Ryan Bingham, le héros du nouveau film de Jason Reitman, brillamment incarné par George Clooney, fait partie de l’un de ces cercles très privés. Fidèle dans tous ses déplacements à American Airlines (AA) – en étant l’unique partenaire aérien du film, la compagnie américaine a réussi un placement de produit exemplaireà -, il n’a qu’à montrer sa carte frappée du logo Concierge Key pour que l’ensemble du staff, au sol comme à bord, le soigne aux petits oignons. Ce club – bien réel mais dont AA n’aime pas trop parler -, seule une infime partie des passagers en fait partie car on ne peut en devenir membre que  » sur invitation seulement « . Alors qu’elles facturent de plus en plus de services de base à leurs clients voyageant à l’arrière de l’avion, les compagnies aériennes multiplient les attentions à l’égard de leurs  » über frequent flyers « . Ainsi, Continental Airlines vient-elle d’imaginer une nouvelle catégorie baptisée Presidential Platinium pour ses passagers dépensant plus de 30 000 dollars (environ 21 600 euros) en tickets chaque année. Chez Delta, on parle de niveau Diamond, chez SAS de Pandion et chez Brussels Airlines, depuis son rachat par Lufthansa et son entrée dans le programme de fidélité Miles & More, de cercle HON (comme honorable).

 » Les conditions pour en faire partie sont extrêmement strictes, insiste Pascale Beeckman, en charge des relations clients et du programme Miles & More chez Brussels Airlines. Il faut accumuler 600 000 miles – mais uniquement en volant sur nos avions ou ceux de nos partenaires – sur deux années civiles consécutives.  » Si Pascale Beeckman préfère rester discrète sur le nombre de ses HON et leur identité, elle confirme bien qu’il en existe plusieurs en Belgique. Des hommes, en majorité, voyageant surtout vers l’Afrique pour leurs affaires. Des clients exigeants, conscients de leurs privilèges et n’hésitant pas à en user, qui connaissent souvent l’aéroport mieux que les gens qui y travaillent. Au rang des  » bénéfices  » que l’on veut bien rendre publics, on retrouve bien sûr un accueil personnalisé, la garantie d’avoir la meilleure place à bord, des invitations à des soirées de prestige, notamment lors du lancement de nouvelles destinations, la mise à disposition prochainement d’une Porsche Cayenne pour tous les déplacements sur le Tarmacà Et bien sûr des offres ciblées permettant de doubler ou tripler le nombre de miles acquis lors d’un voyage, lorsqu’approche la date fatidique du décompte annuel !  » Car pour rester HON, c’est 600 000 miles et pas un de moins « , martèle Pascale Beeckman.  » Pour conserver mon statut élite chez United Airlines, je n’ai pas hésité à prendre un avion de Los Angeles pour Chicago pour m’acheter une pizza « , avouait même Jason Reitman, lors de la sortie aux États-Unis en décembre dernier d’In the Air.

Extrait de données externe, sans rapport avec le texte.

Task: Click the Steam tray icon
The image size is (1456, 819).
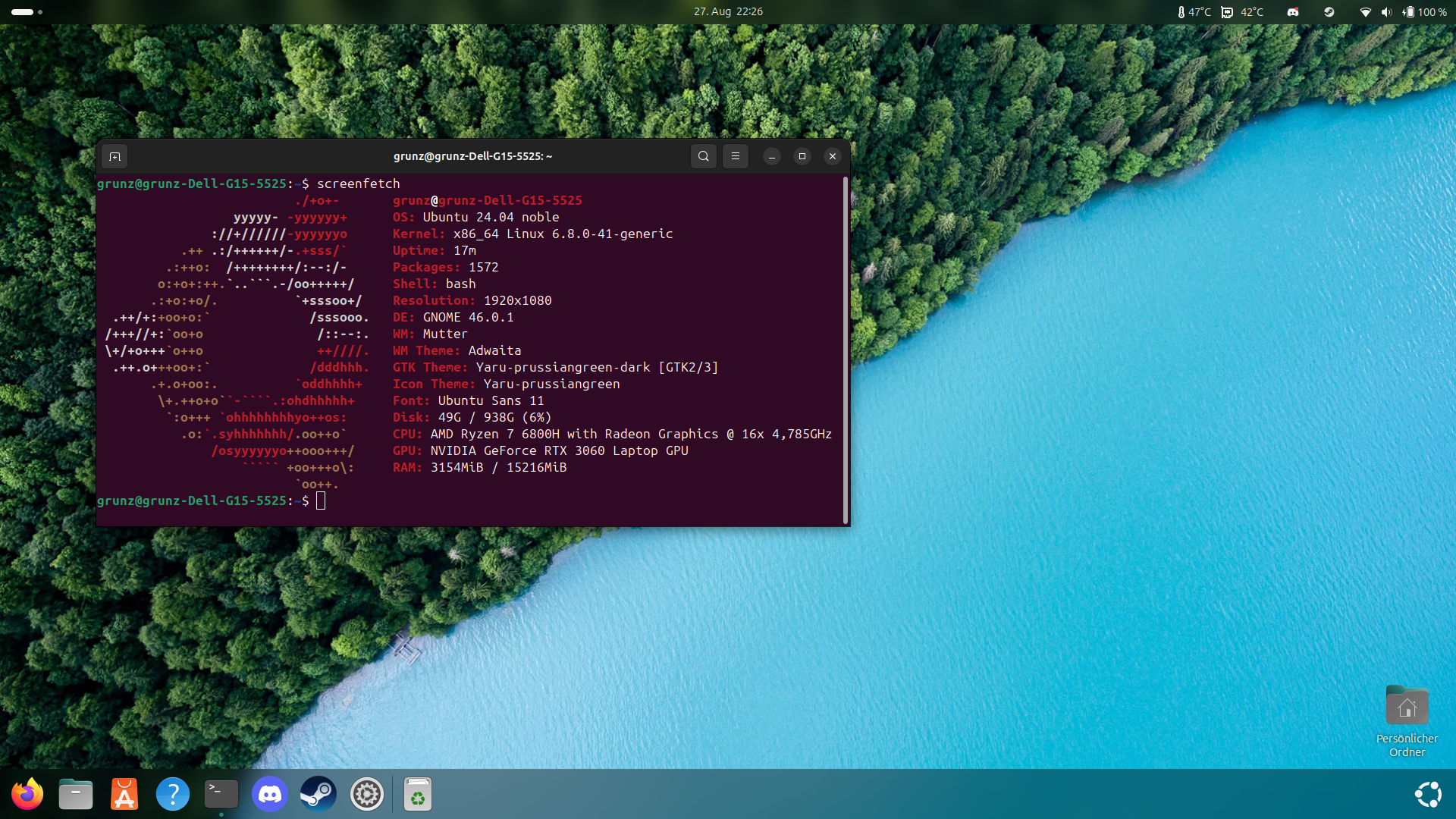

Cadre dans une société spécialisée dans l’informatique bancaire, Arve Schrøder se souvient avec nostalgie de ses deux années de membre élite chez SAS.  » Un jour, j’ai reçu une lettre signée par un haut dignitaire du management m’informant que j’avais rejoint le cercle Pandion, rappelle-t-il. Nous étions 700 à l’époque.  » Ici, pas question de terminal ni de lounges privés dans les aéroports comme chez certains gros acteurs du secteur.  » J’étais convié à des dîners, à des concerts, ajoute Arve Schrøder. Dès que j’arrivais à bord, on me saluait par mon nom. Si je n’étais pas en business et qu’il y restait de la place, j’étais systématiquement surclassé. Et si je devais rester en classe économique, l’hôtesse apportait une collation spéciale pour moi mais aussi pour les personnes qui m’accompagnaient. Je ne vous dis pas les regards en coin des autres passagers ! J’avais aussi droit à des excédents de bagages et surtout ma place à bord de n’importe quel avion était garantie à condition d’arriver dans les temps pour l’embarquement. Si nécessaire, SAS aurait  » éjecté  » un autre passager. Mais je n’ai jamais utilisé ce privilège.  » Depuis, Arve Schrøder ne voyage plus autant. Et sa carte Pandion n’a pas été renouvelée.  » Surtout, crise oblige, maintenant, quand nous volons, c’est en éco « , regrette-t-il. Derrière le rideau cachant pudiquement à la caste des petits payeurs, les plaisirs olympiens des nouveaux chevaliers du ciel.